PPARG modulation by bioactive compounds from Salvia officinalis and Glycyrrhiza glabra in type 2 diabetes management: A in silico study

This study delves into the exploration of bioactive constituents derived from Salvia officinalis and Glycyrrhiza glabra, with a focus on their potential to modulate peroxisome proliferator-activated receptor gamma (PPARG), a crucial regulator of glucose homeostasis and a key target for diabetes management. Through the rigorous application of in silico methodologies, the interactions between PPARG and six natural compounds, including kanzonol X, glabrol, linolenic acid, glycyrrhizin, carnosic acid, and licoflavone A, were meticulously examined.

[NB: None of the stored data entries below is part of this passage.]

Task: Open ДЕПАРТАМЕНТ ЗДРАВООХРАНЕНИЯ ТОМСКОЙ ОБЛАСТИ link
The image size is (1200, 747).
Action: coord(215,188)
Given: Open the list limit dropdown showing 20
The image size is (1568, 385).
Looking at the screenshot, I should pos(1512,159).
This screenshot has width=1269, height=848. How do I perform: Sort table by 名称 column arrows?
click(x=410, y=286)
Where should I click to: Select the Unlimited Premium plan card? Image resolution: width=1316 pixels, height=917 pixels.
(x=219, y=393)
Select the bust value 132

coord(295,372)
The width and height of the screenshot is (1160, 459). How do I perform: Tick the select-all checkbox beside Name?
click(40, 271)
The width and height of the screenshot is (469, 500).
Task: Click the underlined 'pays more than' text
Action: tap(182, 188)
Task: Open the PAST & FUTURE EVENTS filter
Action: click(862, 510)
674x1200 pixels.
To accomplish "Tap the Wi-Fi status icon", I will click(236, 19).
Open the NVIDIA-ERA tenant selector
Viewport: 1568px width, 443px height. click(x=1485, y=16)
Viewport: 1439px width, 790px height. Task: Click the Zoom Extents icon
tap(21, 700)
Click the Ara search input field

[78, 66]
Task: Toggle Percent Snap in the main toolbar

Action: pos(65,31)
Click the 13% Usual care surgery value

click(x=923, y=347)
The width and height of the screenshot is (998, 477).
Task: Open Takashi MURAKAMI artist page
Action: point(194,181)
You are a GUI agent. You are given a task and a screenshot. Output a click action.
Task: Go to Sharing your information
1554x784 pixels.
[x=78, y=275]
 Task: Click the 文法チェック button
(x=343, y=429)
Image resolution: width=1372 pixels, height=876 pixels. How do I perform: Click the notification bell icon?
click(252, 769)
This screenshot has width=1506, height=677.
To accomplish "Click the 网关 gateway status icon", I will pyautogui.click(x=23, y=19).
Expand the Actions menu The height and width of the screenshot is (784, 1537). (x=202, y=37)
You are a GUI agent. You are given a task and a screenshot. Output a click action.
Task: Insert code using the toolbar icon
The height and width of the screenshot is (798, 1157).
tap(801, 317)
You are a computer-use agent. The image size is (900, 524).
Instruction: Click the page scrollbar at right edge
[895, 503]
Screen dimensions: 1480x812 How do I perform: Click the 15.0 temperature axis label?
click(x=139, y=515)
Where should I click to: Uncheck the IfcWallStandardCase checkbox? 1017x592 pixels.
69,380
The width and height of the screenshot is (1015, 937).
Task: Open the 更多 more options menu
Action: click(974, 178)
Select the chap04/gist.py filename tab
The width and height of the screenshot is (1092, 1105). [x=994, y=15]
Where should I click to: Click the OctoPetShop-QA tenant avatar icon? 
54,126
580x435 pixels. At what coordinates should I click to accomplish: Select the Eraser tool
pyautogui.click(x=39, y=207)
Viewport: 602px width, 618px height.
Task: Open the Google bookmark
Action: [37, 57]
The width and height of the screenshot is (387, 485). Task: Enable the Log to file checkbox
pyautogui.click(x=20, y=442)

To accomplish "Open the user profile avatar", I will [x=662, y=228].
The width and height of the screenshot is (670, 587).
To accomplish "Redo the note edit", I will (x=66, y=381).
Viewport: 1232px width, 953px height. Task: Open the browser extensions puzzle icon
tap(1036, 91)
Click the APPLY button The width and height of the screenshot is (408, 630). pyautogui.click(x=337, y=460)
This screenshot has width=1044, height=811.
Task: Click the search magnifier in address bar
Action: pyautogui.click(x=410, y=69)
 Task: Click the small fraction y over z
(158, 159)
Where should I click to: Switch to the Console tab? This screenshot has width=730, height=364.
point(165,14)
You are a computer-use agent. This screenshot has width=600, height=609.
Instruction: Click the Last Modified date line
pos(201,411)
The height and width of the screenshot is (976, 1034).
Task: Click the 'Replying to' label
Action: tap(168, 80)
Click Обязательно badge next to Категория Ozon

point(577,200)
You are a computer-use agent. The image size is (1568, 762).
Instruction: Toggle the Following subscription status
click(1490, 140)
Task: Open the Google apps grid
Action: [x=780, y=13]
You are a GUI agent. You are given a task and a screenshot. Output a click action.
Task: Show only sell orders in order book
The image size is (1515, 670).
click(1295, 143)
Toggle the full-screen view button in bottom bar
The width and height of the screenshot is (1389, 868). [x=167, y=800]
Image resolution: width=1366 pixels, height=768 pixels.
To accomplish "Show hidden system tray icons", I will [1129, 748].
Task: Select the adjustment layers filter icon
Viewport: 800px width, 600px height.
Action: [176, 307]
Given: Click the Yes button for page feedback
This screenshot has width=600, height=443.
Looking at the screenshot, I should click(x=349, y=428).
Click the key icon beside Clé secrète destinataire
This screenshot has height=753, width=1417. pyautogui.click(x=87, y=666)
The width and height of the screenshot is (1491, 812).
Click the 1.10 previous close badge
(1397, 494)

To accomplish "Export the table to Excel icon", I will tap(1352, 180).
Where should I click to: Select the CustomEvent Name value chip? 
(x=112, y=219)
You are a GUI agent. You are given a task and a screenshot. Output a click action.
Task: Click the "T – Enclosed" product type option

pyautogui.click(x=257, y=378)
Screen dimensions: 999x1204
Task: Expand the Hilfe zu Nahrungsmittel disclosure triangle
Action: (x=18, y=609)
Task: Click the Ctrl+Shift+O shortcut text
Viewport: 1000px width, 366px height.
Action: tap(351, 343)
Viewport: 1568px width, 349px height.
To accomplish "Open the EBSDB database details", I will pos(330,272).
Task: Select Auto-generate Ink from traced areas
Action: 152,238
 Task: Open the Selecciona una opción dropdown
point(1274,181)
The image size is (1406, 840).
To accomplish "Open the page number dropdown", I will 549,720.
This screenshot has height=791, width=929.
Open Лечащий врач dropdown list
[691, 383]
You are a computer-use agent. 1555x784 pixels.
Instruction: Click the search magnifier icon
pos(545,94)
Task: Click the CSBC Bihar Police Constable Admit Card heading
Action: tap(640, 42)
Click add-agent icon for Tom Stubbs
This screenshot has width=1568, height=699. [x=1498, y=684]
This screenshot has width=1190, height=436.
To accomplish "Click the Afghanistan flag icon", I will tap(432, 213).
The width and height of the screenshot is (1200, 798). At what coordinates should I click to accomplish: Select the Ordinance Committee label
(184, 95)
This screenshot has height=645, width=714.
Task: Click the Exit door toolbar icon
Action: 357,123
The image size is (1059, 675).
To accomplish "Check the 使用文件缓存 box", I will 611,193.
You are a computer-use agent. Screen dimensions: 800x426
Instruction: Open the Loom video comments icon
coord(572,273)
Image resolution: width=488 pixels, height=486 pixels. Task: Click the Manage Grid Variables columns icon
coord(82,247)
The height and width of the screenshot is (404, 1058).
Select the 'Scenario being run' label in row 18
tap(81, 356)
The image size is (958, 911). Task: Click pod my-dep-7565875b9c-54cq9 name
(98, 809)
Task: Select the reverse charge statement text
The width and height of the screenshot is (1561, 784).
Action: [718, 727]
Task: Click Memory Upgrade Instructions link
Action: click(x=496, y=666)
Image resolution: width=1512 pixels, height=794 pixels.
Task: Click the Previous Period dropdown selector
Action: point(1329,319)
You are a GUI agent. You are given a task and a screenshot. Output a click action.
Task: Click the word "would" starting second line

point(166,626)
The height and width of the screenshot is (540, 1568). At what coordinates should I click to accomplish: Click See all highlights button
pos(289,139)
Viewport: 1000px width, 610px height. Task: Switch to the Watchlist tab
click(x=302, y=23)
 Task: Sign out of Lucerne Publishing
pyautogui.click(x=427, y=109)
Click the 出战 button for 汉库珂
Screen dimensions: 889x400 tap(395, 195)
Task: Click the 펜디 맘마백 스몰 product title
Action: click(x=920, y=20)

Molecular docking studies unveiled a notable binding affinity between kanzonol X and glabrol to the PPARG receptor, indicating their potential effectiveness in regulating blood glucose levels through PPARG activation. Molecular dynamics simulations affirmed the stability of the PPARG-ligand complexes, highlighting the significance of hydrogen bonds in maintaining their stability. Furthermore, computational techniques were utilized to assess the absorption, distribution, metabolism, and excretion (ADME) properties as well as the compounds' cardiotoxicity. Encouragingly, these natural substances exhibited efficient cellular uptake, favorable bioavailability, and demonstrated no cardiotoxic effects. Kanzonol X and glabrol, abundant in G. glabra, have emerged as strong candidates for regulating blood glucose levels regulation through PPARG activation. Although computational methodologies have offered vital insights, unlocking the full potential of these compounds necessitates rigorous research and clinical trials to validate the effectiveness and safety of kanzonol X and glabrol in managing diabetes for this patient population.